WORK TO BE COMPLETED -
Substitute "Window" for each "Viewport" in the entries from the start through the line with "click(x=322, y=19)", inclusive, and give those lines again with nothing else altered.

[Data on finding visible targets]
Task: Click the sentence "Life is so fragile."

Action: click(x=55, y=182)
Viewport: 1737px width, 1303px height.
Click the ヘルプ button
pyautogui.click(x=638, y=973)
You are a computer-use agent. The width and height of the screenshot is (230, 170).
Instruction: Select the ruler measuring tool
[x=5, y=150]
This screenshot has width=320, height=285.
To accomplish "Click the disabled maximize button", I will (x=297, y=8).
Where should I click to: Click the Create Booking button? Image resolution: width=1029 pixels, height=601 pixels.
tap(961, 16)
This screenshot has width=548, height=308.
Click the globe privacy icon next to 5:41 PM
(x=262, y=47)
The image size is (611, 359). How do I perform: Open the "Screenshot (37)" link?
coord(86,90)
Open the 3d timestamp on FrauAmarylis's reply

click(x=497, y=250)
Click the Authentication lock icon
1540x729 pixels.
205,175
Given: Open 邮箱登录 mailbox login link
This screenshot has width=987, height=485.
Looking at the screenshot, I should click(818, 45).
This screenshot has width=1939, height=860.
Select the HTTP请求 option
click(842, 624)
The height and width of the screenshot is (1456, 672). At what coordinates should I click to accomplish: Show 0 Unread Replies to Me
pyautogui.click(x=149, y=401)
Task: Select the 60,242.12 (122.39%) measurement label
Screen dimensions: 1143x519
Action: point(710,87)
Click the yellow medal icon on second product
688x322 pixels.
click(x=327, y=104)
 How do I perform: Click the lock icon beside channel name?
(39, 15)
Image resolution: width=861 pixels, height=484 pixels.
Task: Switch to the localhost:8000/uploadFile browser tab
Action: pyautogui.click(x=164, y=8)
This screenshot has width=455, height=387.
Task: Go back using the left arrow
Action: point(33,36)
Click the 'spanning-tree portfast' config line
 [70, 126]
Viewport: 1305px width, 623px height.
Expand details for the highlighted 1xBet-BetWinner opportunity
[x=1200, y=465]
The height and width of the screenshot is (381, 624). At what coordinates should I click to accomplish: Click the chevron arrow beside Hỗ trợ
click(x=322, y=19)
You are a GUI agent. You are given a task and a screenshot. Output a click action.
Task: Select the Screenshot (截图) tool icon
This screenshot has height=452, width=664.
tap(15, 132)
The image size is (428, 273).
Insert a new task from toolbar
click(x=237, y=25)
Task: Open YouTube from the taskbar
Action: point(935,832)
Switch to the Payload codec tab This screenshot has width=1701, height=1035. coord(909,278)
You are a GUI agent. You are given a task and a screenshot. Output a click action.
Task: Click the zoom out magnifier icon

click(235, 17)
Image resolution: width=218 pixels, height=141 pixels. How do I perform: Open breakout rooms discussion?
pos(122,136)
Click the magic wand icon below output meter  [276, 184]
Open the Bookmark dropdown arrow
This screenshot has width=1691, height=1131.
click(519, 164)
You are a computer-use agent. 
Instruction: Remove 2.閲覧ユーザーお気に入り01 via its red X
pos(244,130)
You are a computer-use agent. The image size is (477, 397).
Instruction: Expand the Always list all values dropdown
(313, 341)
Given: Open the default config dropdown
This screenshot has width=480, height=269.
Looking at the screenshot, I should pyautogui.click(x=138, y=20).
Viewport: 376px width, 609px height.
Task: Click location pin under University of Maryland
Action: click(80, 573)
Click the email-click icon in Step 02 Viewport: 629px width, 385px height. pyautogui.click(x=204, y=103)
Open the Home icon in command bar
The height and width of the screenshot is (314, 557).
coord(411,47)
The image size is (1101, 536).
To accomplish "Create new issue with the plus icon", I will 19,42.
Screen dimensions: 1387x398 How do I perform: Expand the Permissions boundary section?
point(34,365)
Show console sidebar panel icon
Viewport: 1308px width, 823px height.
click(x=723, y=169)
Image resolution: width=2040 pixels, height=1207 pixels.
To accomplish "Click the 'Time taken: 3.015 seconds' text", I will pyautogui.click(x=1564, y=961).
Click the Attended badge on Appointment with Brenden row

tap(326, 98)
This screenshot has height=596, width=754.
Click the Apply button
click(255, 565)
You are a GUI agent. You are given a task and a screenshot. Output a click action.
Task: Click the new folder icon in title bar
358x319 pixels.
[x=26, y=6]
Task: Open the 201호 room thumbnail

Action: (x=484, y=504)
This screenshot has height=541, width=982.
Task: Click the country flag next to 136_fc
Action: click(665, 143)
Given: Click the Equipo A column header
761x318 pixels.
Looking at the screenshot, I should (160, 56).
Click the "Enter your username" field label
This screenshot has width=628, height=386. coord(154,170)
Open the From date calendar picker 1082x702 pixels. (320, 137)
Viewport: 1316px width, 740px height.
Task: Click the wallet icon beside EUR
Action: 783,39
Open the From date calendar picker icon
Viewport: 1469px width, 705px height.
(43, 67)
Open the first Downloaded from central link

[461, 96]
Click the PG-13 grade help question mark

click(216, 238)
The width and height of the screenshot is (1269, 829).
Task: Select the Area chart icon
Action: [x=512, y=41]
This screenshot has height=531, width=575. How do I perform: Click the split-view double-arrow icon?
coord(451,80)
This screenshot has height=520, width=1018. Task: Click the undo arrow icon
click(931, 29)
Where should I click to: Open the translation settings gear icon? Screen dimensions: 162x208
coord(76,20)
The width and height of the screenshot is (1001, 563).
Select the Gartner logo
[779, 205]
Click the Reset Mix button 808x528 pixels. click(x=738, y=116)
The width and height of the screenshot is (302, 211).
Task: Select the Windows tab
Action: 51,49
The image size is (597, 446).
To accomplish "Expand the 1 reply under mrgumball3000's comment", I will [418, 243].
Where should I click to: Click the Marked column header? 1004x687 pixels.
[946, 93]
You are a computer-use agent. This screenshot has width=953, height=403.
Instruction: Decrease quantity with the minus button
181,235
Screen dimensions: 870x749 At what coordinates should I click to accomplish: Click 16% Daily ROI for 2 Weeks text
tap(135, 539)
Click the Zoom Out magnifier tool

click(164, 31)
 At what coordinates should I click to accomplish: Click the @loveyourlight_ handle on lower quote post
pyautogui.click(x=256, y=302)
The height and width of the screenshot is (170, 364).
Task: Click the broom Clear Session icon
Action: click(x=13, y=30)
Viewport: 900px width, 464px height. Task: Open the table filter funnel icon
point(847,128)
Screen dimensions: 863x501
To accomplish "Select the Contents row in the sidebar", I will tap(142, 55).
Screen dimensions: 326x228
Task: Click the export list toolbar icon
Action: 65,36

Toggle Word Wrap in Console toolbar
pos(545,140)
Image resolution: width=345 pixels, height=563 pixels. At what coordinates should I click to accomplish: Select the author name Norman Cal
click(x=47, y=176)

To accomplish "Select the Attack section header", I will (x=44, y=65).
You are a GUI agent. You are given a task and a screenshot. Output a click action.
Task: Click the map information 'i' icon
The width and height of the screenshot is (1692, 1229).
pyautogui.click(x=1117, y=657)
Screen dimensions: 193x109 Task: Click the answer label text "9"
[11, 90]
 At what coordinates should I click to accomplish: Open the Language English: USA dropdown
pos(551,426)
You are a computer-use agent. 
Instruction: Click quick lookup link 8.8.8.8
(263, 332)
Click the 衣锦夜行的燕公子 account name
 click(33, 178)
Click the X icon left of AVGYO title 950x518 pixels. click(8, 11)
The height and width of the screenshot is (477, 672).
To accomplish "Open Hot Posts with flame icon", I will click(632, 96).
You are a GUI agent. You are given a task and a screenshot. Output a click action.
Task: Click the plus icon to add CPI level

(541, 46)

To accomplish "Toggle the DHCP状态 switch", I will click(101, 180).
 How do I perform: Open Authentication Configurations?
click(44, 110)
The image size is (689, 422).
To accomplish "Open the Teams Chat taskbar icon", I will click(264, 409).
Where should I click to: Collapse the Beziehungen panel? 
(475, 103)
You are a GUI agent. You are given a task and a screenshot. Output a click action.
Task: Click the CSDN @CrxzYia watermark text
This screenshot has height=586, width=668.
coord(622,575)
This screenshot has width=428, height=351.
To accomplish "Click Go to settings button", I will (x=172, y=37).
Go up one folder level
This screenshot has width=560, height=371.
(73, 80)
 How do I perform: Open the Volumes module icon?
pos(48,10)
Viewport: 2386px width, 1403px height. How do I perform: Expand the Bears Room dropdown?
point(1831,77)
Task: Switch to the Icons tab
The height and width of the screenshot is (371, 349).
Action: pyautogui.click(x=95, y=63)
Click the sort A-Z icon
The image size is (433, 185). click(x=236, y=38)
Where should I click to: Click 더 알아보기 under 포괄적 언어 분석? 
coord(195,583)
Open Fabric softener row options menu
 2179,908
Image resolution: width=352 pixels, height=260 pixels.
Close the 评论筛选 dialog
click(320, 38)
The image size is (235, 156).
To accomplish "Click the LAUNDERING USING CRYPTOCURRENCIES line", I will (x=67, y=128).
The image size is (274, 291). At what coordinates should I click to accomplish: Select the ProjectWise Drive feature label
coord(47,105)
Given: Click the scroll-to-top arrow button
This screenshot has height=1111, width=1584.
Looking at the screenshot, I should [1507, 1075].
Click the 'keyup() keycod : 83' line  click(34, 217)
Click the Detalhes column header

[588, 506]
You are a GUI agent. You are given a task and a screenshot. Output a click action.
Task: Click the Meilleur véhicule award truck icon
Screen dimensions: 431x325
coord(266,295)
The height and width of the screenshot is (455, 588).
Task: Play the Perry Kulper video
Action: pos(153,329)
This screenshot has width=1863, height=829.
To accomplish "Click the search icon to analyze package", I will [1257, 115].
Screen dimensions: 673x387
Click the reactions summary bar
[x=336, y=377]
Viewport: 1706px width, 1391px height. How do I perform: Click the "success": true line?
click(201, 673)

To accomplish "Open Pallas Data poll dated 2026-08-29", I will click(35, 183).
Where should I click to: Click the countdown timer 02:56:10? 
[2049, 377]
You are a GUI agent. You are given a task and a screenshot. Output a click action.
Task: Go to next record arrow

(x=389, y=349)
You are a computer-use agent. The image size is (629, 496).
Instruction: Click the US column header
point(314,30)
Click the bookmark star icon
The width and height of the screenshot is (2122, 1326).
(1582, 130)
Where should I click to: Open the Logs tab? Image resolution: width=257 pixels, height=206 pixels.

THE COMPLETED TASK -
Task: Click the sentence "Life is so fragile."

Action: click(x=55, y=182)
Window: 1737px width, 1303px height.
Click the ヘルプ button
pyautogui.click(x=638, y=973)
You are a computer-use agent. The width and height of the screenshot is (230, 170).
Instruction: Select the ruler measuring tool
[x=5, y=150]
This screenshot has width=320, height=285.
To accomplish "Click the disabled maximize button", I will (x=297, y=8).
Where should I click to: Click the Create Booking button? Image resolution: width=1029 pixels, height=601 pixels.
tap(961, 16)
This screenshot has width=548, height=308.
Click the globe privacy icon next to 5:41 PM
(x=262, y=47)
The image size is (611, 359). How do I perform: Open the "Screenshot (37)" link?
coord(86,90)
Open the 3d timestamp on FrauAmarylis's reply

click(x=497, y=250)
Click the Authentication lock icon
1540x729 pixels.
205,175
Given: Open 邮箱登录 mailbox login link
This screenshot has width=987, height=485.
Looking at the screenshot, I should click(818, 45).
This screenshot has width=1939, height=860.
Select the HTTP请求 option
click(842, 624)
The height and width of the screenshot is (1456, 672). At what coordinates should I click to accomplish: Show 0 Unread Replies to Me
pyautogui.click(x=149, y=401)
Task: Select the 60,242.12 (122.39%) measurement label
Screen dimensions: 1143x519
Action: point(710,87)
Click the yellow medal icon on second product
688x322 pixels.
click(x=327, y=104)
 How do I perform: Click the lock icon beside channel name?
(39, 15)
Image resolution: width=861 pixels, height=484 pixels.
Task: Switch to the localhost:8000/uploadFile browser tab
Action: pyautogui.click(x=164, y=8)
This screenshot has width=455, height=387.
Task: Go back using the left arrow
Action: point(33,36)
Click the 'spanning-tree portfast' config line
 [70, 126]
Window: 1305px width, 623px height.
Expand details for the highlighted 1xBet-BetWinner opportunity
[x=1200, y=465]
The height and width of the screenshot is (381, 624). At what coordinates should I click to accomplish: Click the chevron arrow beside Hỗ trợ
click(x=322, y=19)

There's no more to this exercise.